● EXERCISE BRIEF
Copy the data exactly.
EXCERPTED RECORDS section start
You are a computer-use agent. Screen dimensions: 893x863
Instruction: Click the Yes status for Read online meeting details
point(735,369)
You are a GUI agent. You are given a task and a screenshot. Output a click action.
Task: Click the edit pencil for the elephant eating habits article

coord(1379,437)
EXCERPTED RECORDS section end
● WORKED SOLUTION
You are a computer-use agent. Screen dimensions: 893x863
Instruction: Click the Yes status for Read online meeting details
point(735,369)
You are a GUI agent. You are given a task and a screenshot. Output a click action.
Task: Click the edit pencil for the elephant eating habits article

coord(1379,437)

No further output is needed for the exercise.